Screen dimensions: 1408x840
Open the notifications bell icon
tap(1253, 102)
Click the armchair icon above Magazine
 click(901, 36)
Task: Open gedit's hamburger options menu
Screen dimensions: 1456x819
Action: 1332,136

* * * * *

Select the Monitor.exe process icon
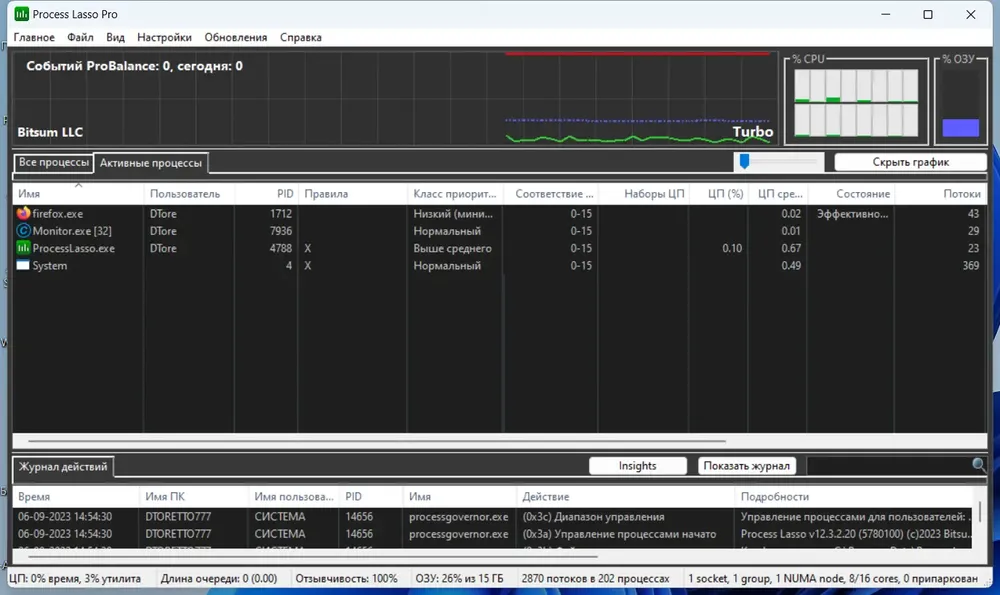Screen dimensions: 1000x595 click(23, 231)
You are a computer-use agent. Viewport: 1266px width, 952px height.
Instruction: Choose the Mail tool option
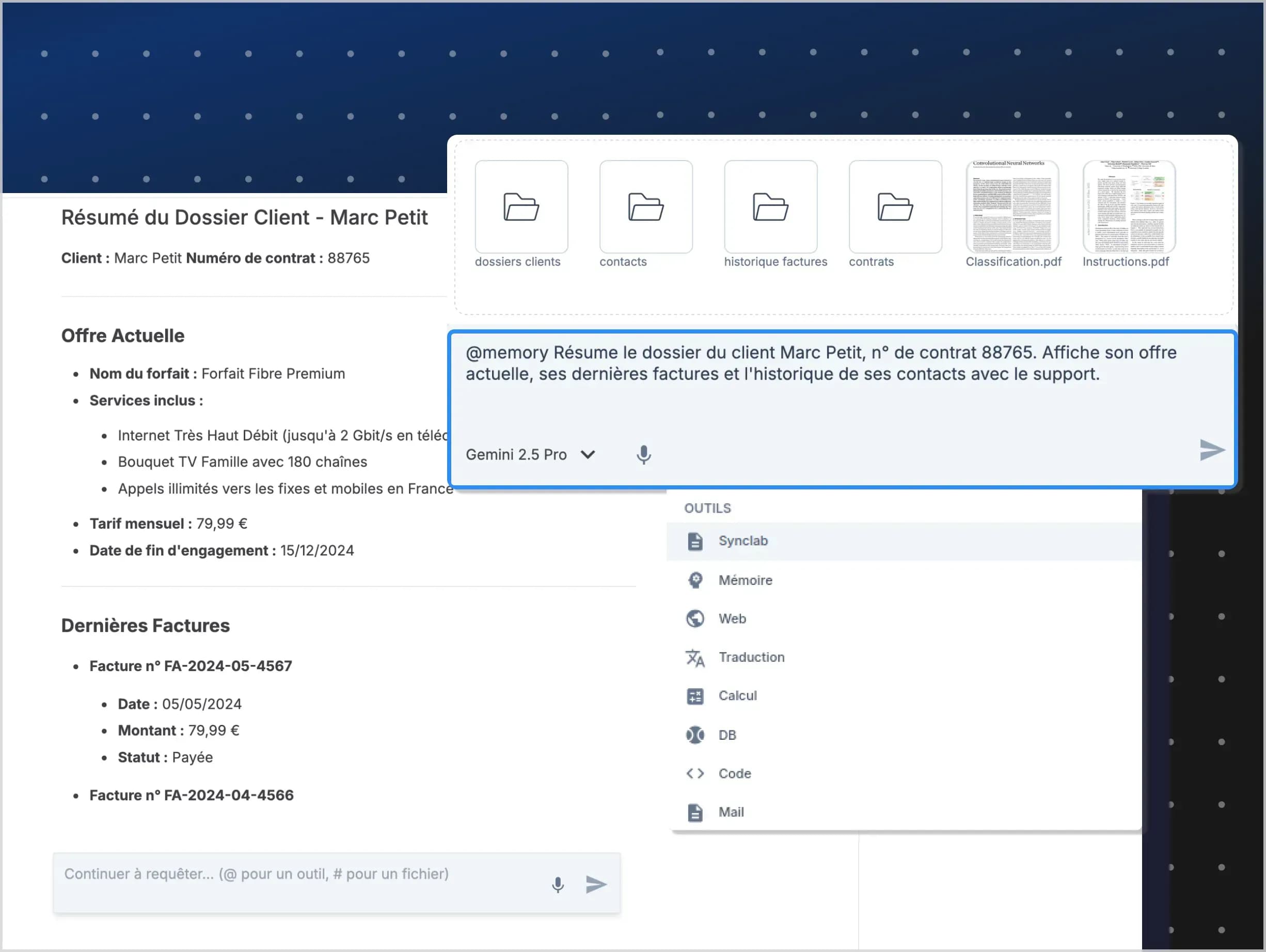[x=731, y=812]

* * * * *

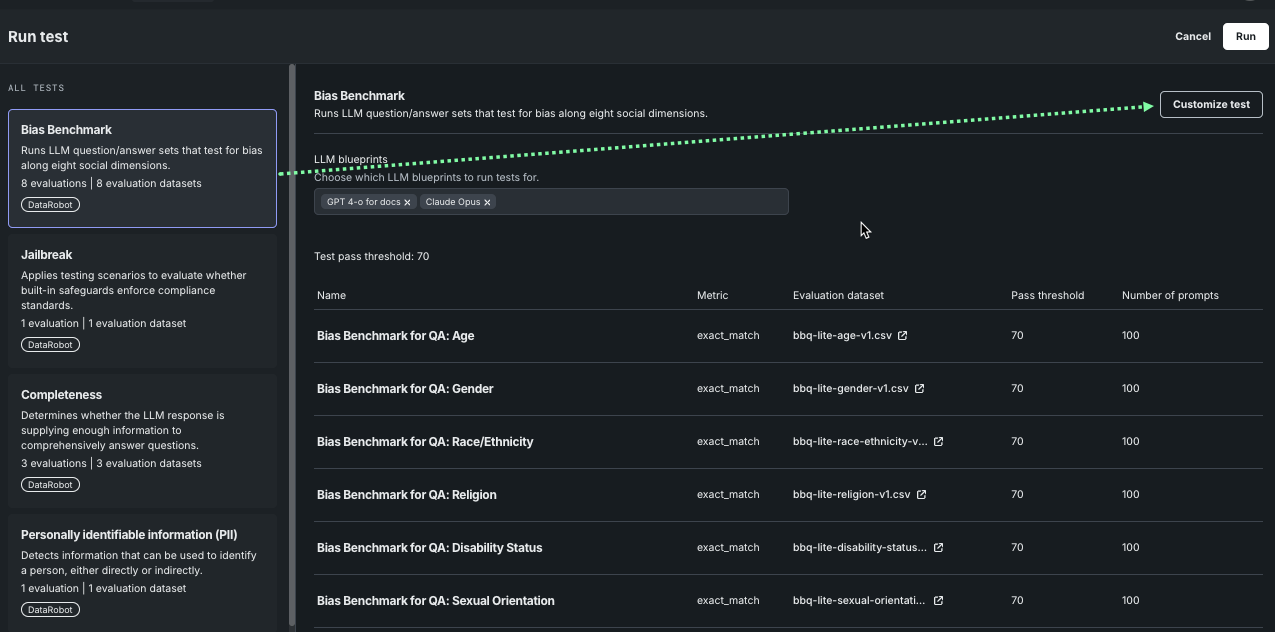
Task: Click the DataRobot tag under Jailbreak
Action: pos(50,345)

* * * * *

§ **What you should do**: Give the lines of the data above, starting with the line that contains "Task: Open gedit's hamburger options menu" and going on through the line that contains "Action: 1332,136", as a JSON list of strings with one string per line and blank lines left out.

§ **Finished answer**:
[
  "Task: Open gedit's hamburger options menu",
  "Screen dimensions: 1456x819",
  "Action: 1332,136"
]